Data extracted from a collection
^^^^^^^^

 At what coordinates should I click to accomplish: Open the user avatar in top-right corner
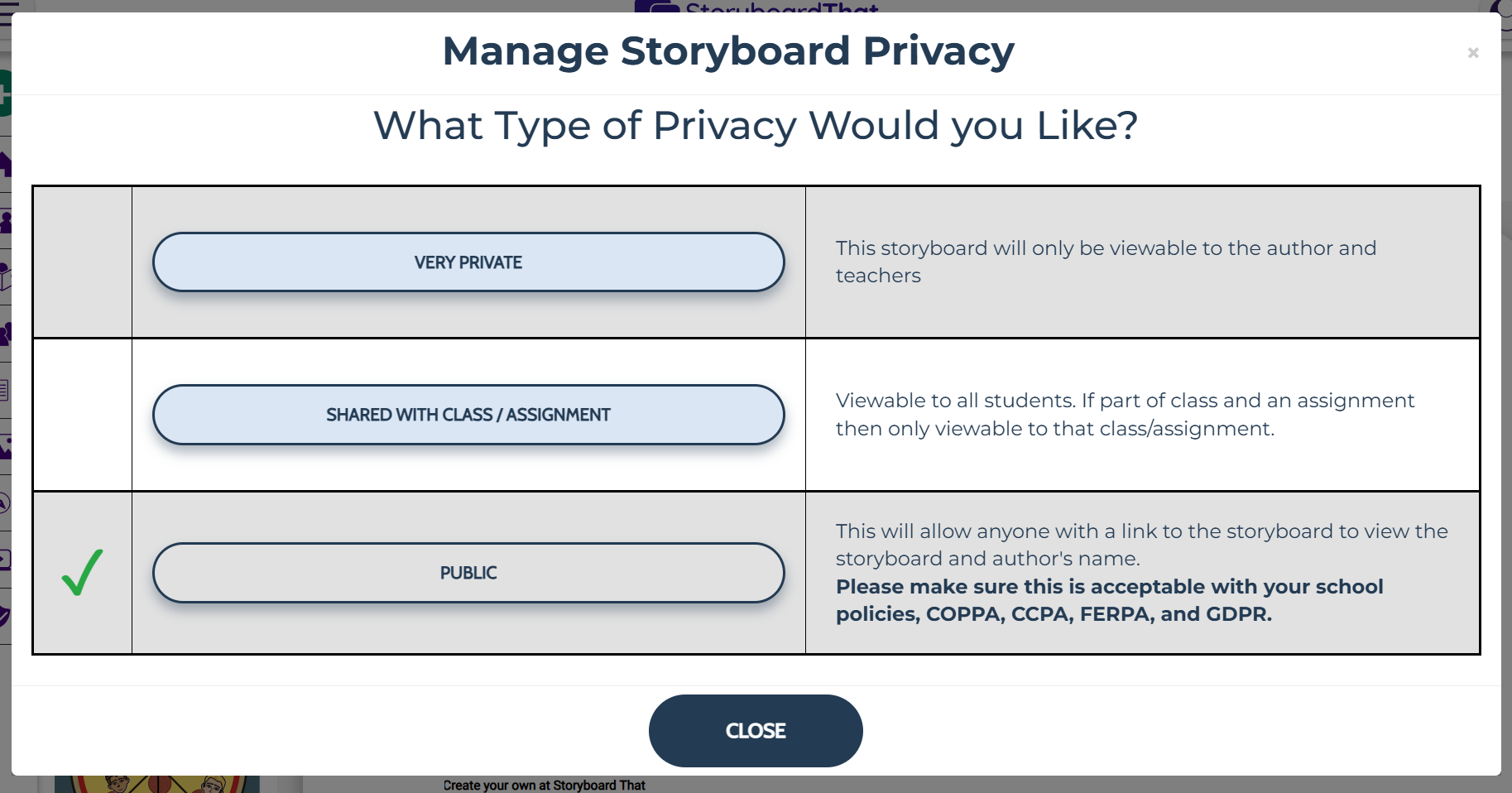coord(1503,7)

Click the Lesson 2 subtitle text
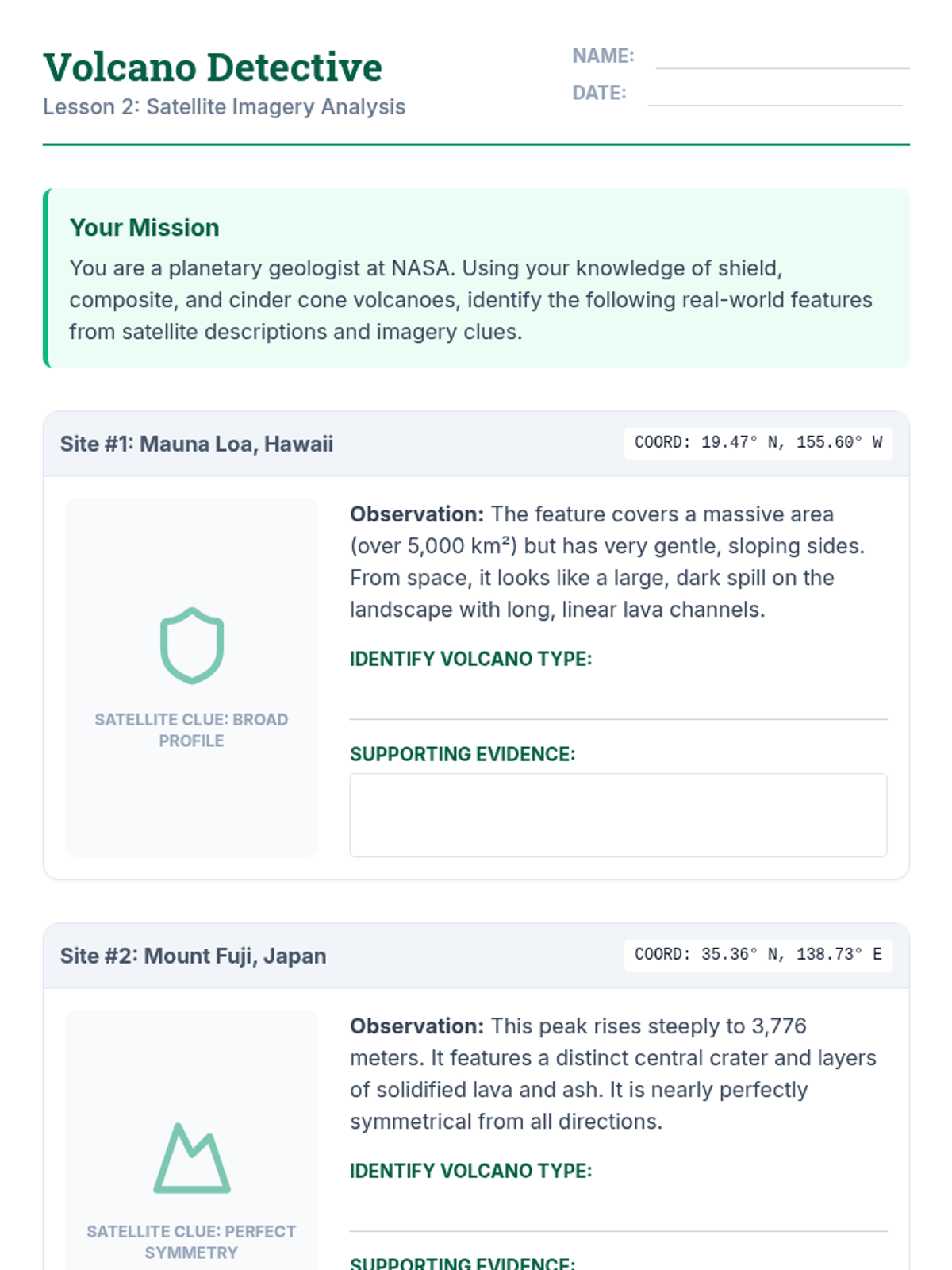point(224,107)
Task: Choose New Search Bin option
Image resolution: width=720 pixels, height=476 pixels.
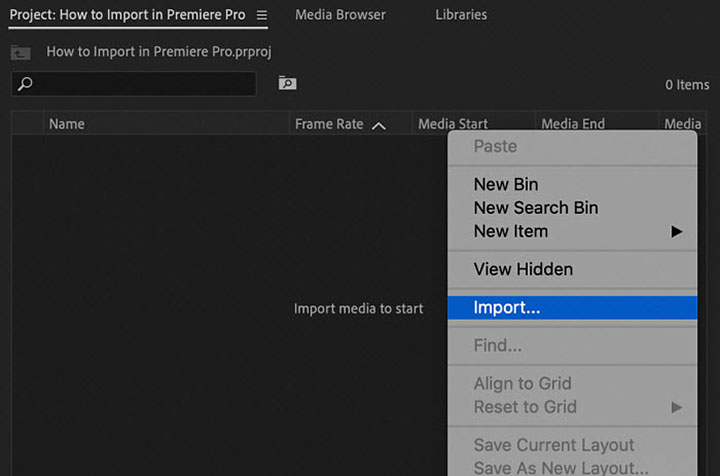Action: (536, 208)
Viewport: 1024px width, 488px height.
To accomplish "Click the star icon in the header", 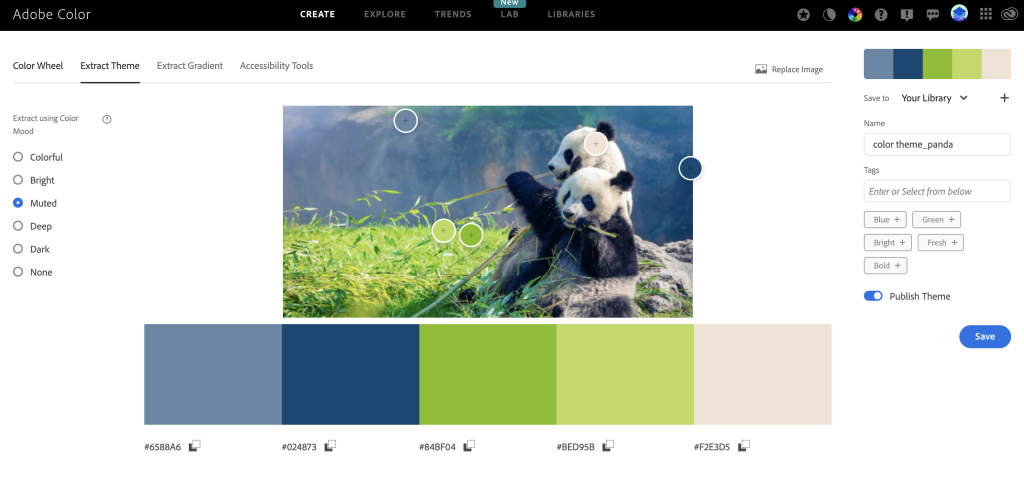I will click(x=803, y=14).
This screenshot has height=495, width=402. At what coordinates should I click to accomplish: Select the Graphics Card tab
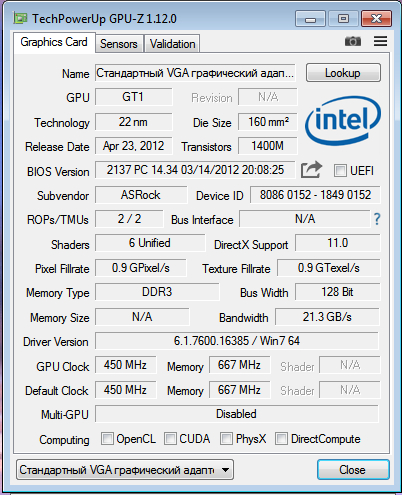pyautogui.click(x=54, y=42)
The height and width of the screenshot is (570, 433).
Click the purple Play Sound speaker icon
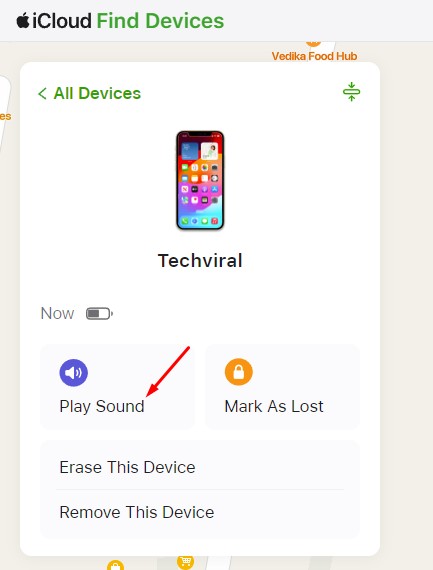coord(73,373)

^^^^^^^^

What needs to be done: Where the line containing "The height and" appears, begin copying there and continue exactly through the final line of the records; both end lines belong in the copy, pictures do not.

Response for this exercise:
The height and width of the screenshot is (570, 433).
Click the purple Play Sound speaker icon
coord(73,373)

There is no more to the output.